Казалось деве, все вокруг погасло…
Как будто он лишь ей сейчас поет.
Пел о любви. О пальмах и долинах.
Пел о пиратах, звездных кораблях.
О бледных дамах, замках, кринолинах…
Заворожил искусных пальцев взмах.
Вздыхали все – матроны, девы, дамы,
И кавалеры, ревностью полны.
И даже все законченные хамы
Волшебным пеньем были польщены.
Кричали «браво», хлопали и пели
С талантливым артистом в унисон.
А щеки бедной девочки горели.
«Я, кажется, влюбилась... Это сон!»
Она, как губка, впитывала бурно
Игривые манерные слова.
У барышни, не знавшей чувств амурных,
Внезапно закружилась голова.
Теперь ее знобило, было душно.
Восторгом был парализован зал…
Артист смотрел то страстно, то бездушно.
Он тысячи ролей изображал.
Ему несли роскошные букеты,
Изысканное рейнское вино.
Подписывал он дамские портреты…
Девчонке было грустно и смешно.
В антракте подбежала к сцене близко,
Бледна и холодна, как бланманже.
И на пол метко бросила записку
В которой - все, что было на душе.
«Я Вас люблю». И пусть он прочитает.
Уже держаться больше нету сил!
Казалось, скоро стены запылают
От тех страстей, что взор ее таил.
Он вышел, опустился на колено,
Записку брошенную бережно поднял.
Повисла тишина… Немая сцена.
Нетерпеливо вдруг зашикал зал.
Он, пестрый зал исследуя глазами,
Искал хозяйку тайного письма.
Махали нервно дамы веерами...
И трепетала девочка сама.
«Я Вас люблю». Красивый детский почерк…
«Не жить без Вас.
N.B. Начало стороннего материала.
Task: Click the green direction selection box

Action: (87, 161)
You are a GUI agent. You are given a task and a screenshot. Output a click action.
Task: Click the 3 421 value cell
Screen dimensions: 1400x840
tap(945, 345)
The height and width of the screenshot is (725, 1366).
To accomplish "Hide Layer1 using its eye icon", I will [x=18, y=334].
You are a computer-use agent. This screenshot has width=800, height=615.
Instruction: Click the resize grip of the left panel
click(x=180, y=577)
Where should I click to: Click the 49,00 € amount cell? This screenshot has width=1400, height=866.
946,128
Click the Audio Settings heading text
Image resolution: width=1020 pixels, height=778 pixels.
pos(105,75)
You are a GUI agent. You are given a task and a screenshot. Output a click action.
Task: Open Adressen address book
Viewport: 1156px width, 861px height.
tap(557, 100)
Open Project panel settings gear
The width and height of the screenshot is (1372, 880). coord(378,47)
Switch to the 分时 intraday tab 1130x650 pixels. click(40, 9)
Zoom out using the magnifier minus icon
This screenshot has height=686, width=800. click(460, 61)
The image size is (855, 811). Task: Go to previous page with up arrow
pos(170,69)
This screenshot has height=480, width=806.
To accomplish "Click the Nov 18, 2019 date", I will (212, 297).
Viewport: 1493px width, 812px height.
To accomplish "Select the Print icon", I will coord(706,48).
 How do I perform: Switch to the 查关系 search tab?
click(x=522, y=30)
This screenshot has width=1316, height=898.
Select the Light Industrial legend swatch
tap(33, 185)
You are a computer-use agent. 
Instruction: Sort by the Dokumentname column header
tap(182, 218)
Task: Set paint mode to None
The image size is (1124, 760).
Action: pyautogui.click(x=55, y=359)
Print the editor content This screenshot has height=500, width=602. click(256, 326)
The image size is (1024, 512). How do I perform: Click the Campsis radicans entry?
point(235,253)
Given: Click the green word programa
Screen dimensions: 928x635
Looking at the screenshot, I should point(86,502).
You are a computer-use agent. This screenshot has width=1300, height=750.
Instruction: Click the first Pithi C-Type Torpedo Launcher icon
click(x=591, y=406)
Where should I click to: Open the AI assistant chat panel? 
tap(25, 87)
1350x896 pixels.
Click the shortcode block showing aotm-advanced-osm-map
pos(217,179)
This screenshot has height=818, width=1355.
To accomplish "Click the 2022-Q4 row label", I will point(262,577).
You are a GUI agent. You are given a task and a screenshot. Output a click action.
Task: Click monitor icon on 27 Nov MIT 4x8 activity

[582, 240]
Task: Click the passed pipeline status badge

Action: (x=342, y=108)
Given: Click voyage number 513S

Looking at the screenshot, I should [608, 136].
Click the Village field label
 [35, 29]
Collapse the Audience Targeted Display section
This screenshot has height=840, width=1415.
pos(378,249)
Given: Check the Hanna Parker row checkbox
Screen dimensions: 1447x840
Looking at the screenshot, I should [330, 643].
Хочу, чтоб знали всё»
Каких-то пустяковых пару строчек!
А в них вся жизнь содержится ее.
Прочел записку бегло и с усмешкой,
И скомкал лист холеною рукой.
Прервал молчанье, не смутясь, не мешкав.
Разлился в зале голос золотой.
Она дрожала, сдерживая слезы
За глупый свой отчаянный порыв.
А он… все также пел, меняя позы.
Ах, как он был нескромен и красив!
Он пел про лебедей и Клеопатру,
Про Черных рек хрустальное кольцо…
Она больная вышла из театра,
Запомнив его томное лицо.

                III

И время шло, но чувство в ней осталось.
Врезалось оно в сердце, будто медь.
В театре быть ей больше не случалось…
Но все ж не прекращала Им болеть.
В глазах ее лазоревых томилась
Одна неуловимая печаль.
И по плечам фарфоровым струилась
Прозрачная муслиновая шаль.
..Сегодня вновь смущенная до жути…
Собрали гимназисток в длинный зал.
Воспитанницам в Смольном институте
Артист известный грамоты вручал.
Восторг и радость, торжество на лицах.
Ужель он здесь!? Она страдала год.
Была она прилежной ученицей…
И вот настал идти ее черед.
Не скрыть сегодня глаз её сиянье,
Прелестна, как цветочек полевой.
Вот он пред ней, само очарованье!
Гудел вдали красавиц юных рой...
Девчонка в белом платье гимназистки.
С бантом большим, косичкою смешной.
Он был в костюме модном, был так близко!
Такой далекий, строгий и чужой.
Лет тридцати и с царственной осанкой.
Духов французских одурманил флер…
Она, себя почувствовав крестьянкой,
Стояла тихо, потупивши взор.
И взглядом удивительно зеленым
Казалось, он пронзал ее насквозь.
Был для нее священен, как икона.
Тепло любви по телу разлилось.
Вручил он ей лощеную бумагу
О безупречности и красоте манер.
Приятный голос душу рвал, как шпага…
Сводил с ума галантный кавалер.
Последняя минута ускользала…
Девице было нечего терять.
Дрожащим голосом она пролепетала:
«Я Вас люблю. Вам нужно это знать».
Он, выслушав учтиво, рассмеялся.
Но не сходил испуг с ее лица.
Он был невозмутим. Не растерялся
Признаньем чутким девочки-юнца.
Она о нем мечтала, обожала.
А он - артист.  Позволить себе мог.
Обиженная, выбежав из зала,
Забилась где-то в дальний уголок.
Она себя считала прокаженной,
Ведь он имел поклонниц без числа.
Израненной душою обожженной
Любить кого-то больше не смогла.
Он был ее Вселенной, ее тайной.
Он был ей отвратителен и люб.
Ей так хотелось поцелуй случайный
Сорвать с его надменно-нервных губ!
Она жила, как будто понарошку.
Затворницей прекрасной с горкой книг.
Тянулись дни унылой серой кошкой,
И не было ни капли света в них.

               IV

Пошла купить пирожных для лектрисы
К немецкому кондитеру в кафе.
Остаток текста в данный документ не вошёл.